6 Introduction to simulation
6.1 Motivation
Creating simulated data set is a common habit to test your methodology and get familiar with it. Papers based on simulated data are usually the most profitable ones.However, writing code for simulation is much more effective if you do not use million of loops, because the script can easily become messy and hard to read.
That is the reason, while we learn some theoretical concepts about how to effectively write simulations.
6.2 The for loop
Sadly, a common way to write iteration with loops.
for (i in 1:5) {
print(i)
}
#> [1] 1
#> [1] 2
#> [1] 3
#> [1] 4
#> [1] 5
This is a simple syntax for printing the numbers from 1 to 5. for
loop works as a snippet, so you have to only type “for” and press TAB
after. This will create the frame work (spaces, inputs, parentheses) of the loop. You should see then the following:
for (variable in vector) {
}
#> Error in for (variable in vector) {: invalid for() loop sequence
Now you have to specify the input: the variable, the vector and the code to evaluate.
6.3 Replicate
replicate
is a base R function, but can be very useful. An important difference is that with loop, you can refer to an iterator (i = which iteration runs?). But that is something you do not need in simulative studies, so i
would be only a redundant variable in your environment. Lets generate a random set from normal distribution.
rnorm(n = 10, mean = 0, sd = 1)
#> [1] 1.53071072 1.11572128 -1.75680548 0.72440956 -0.42208816 -0.81778805
#> [7] 0.24025204 -0.03659535 1.64694641 0.59957410
Lets generate 5 sets with replicate.
replicate(n = 5, rnorm(n = 10, mean = 0, sd = 1))

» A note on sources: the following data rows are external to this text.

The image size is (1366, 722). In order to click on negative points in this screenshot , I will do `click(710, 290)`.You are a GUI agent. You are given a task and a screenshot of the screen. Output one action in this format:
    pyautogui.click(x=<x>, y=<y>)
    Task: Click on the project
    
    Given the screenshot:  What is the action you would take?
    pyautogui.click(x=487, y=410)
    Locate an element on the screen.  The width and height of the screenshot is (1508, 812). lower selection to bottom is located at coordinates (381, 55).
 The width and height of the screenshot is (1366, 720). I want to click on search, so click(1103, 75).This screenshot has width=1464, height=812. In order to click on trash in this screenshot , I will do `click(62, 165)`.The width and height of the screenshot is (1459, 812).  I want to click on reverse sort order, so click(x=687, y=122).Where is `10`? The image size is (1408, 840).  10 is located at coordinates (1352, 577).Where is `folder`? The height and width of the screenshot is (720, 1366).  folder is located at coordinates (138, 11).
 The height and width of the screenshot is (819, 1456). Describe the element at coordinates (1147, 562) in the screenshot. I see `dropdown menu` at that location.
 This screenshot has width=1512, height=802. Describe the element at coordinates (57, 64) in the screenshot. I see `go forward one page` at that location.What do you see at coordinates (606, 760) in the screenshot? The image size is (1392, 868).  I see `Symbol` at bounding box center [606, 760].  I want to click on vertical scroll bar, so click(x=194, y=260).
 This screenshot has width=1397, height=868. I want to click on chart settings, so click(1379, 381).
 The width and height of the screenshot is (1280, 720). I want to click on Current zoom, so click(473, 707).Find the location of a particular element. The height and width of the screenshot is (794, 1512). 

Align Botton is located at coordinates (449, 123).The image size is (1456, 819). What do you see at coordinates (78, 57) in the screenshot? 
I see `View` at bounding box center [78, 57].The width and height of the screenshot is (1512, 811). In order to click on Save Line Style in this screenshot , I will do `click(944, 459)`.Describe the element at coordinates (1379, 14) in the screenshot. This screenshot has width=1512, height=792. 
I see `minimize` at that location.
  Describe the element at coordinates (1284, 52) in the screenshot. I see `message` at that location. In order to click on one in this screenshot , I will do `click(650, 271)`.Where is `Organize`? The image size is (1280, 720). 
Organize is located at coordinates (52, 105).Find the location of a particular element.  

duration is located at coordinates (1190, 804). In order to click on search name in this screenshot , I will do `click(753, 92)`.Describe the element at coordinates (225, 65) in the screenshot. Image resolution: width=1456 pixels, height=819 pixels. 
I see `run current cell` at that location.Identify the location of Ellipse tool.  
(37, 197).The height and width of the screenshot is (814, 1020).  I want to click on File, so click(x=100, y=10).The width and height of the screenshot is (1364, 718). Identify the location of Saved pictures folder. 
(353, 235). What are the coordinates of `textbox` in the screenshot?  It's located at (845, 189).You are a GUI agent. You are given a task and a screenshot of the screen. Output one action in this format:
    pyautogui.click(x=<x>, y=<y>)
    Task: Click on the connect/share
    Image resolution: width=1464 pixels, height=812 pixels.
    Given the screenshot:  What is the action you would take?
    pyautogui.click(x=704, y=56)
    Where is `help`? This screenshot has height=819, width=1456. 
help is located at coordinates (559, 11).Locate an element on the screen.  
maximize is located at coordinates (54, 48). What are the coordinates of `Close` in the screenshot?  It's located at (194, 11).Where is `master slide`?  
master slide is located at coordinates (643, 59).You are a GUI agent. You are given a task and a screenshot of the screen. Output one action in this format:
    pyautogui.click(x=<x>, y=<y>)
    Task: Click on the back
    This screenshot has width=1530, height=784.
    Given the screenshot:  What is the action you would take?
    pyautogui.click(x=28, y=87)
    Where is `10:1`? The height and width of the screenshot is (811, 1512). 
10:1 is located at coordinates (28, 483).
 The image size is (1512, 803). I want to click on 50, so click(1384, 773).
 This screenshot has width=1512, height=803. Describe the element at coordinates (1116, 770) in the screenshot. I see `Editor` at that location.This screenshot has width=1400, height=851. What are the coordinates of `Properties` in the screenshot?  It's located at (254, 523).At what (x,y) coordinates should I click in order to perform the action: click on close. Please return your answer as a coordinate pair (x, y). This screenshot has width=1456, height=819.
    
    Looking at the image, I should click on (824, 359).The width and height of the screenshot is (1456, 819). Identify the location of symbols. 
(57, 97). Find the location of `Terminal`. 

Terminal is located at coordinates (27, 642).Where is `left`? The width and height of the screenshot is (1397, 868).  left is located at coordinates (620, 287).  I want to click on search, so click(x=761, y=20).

#> [,1] [,2] [,3] [,4] [,5]
#> [1,] -1.0724047 0.1045381 -0.6821441 0.50552179 -2.1724049
#> [2,] -0.5170869 -1.3029887 -0.3407339 -0.26928148 0.7668037
#> [3,] 0.5090504 -0.2540999 0.2150593 -0.68754642 -0.2515032
#> [4,] 0.8061063 2.6600309 -0.5483644 -1.44132060 0.1812080
#> [5,] -0.1964774 1.6424674 1.2690177 0.57432540 -0.8727565
#> [6,] 1.0609074 -0.3389844 0.8434366 0.16891814 0.5702774
#> [7,] 0.4528373 0.2114825 -0.5460979 -0.51564255 -0.5184491
#> [8,] 0.1612659 -0.8790304 0.3836906 0.75262964 0.4892118
#> [9,] -0.3785246 -1.1249163 1.5422579 -0.42230031 -1.2927494
#> [10,] -1.2660102 -0.1263657 -1.0911051 -0.02975666 1.6548887
The result is a matrix, but if you wish to keep the output in list format you can write the following:
replicate(n = 5, rnorm(n = 10, mean = 0, sd = 1), simplify = FALSE)
#> [[1]]
#> [1] 1.2736958 -0.6688812 -1.3302128 0.5530845 -0.1607211 0.1988171
#> [7] 0.1283606 0.3499840 0.7122512 0.8923841
#>
#> [[2]]
#> [1] -0.47361369 0.74955592 -0.39576259 -0.94361428 -0.46896246 0.02996324
#> [7] 0.21263376 0.66298590 0.24973523 -0.59405192
#>
#> [[3]]
#> [1] 3.22318891 0.86463075 -0.45963259 1.60003864 -1.17521562 1.30286863
#> [7] 0.12279515 -0.22744636 1.00398994 -0.07896539
#>
#> [[4]]
#> [1] -2.39293563 -0.45604575 0.15624406 -0.72389236 0.49026891 1.57235957
#> [7] -2.39689102 0.91221690 -0.01008771 -1.01214036
#>
#> [[5]]
#> [1] -2.8694232 2.5789621 0.5585526 1.0734009 -0.3474956 0.8562965
#> [7] 0.5296800 0.0107040 0.5775843 0.9275607
But how to use the simulated data, what we have created? Lets recall, that we can use a function on each elements of a list or vector with the map
function. (map_dbl
if the output contains only one number per element)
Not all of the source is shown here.